Solution properties and structure of brain proteolipids

Bovine white matter proteolipids have been studied by several physical methods and have been found to exist as micelles in 2 : 1 (v/v) chloroform–methanol solution. The data would indicate the existence of a critical micelle concentration at 0.017–0.022 g/100 ml. The curve appears linear in the range 0.017–0.2 g/100 ml, but from the data at higher concentrations it would appear that a change in slope is occurring in the region 0.2–0.3 g/100 ml.

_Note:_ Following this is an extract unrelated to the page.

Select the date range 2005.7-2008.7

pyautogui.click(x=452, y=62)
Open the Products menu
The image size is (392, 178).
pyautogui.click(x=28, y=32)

Light‐scattering measurements on 2 : 1 (v/v) chloroform–methanol solutions containing more than 0.2 g/100 ml of proteolipid yielded a weight‐average aggregate weight of 2.9 × 10 6 and a radius of gyration of 64.5 Å. The intrinsic viscosity of the solutions was 0.32 dl/g and the Huggins constant was 1.085. Light‐scattering measurements in 88.5% formic acid–0.5 M sodium formate yielded a weight‐average aggregate weight of 7.1 × 10 6 and a radius of gyration of 241 Å. The intrinsic viscosity observed for this solvent system is 0.14 dl/g and the Huggins constant is 1.005. Osmotic pressure measurements in 2 : 1 (v/v) chloroform–methanol containing less than 0.2 g/ 100 ml of proteolipid yielded a number‐average aggregate weight of 7.2 × 10 4 Ultracentrifugal analysis in 1.5:1 (v/v) methylene chloride–methanol showed two broad peaks with, s values of s 1.5% = 20.05 S, s 2% = 19.79 S for the minor peak and s 1.5%,2% = 1.86 S for the major peak. Optical rotatory dispersion studies revealed large changes in b 0 with change in solvent and proteolipid concentration. The present data suggest that the mode of attachment of protein to lipid is primarily of a noncovalent type. The results of this investigation also suggest that the proteolipid micelle above 0.2 g/100 ml is cylindrical (prolate ellipsoid) in 2:1 (v/v) chloroform‐methanol and approaches a more spherical shape in 88.5% formic acid. A structure for the proteolipid micellar complex above concentrations of 0.2 g/100 ml is proposed.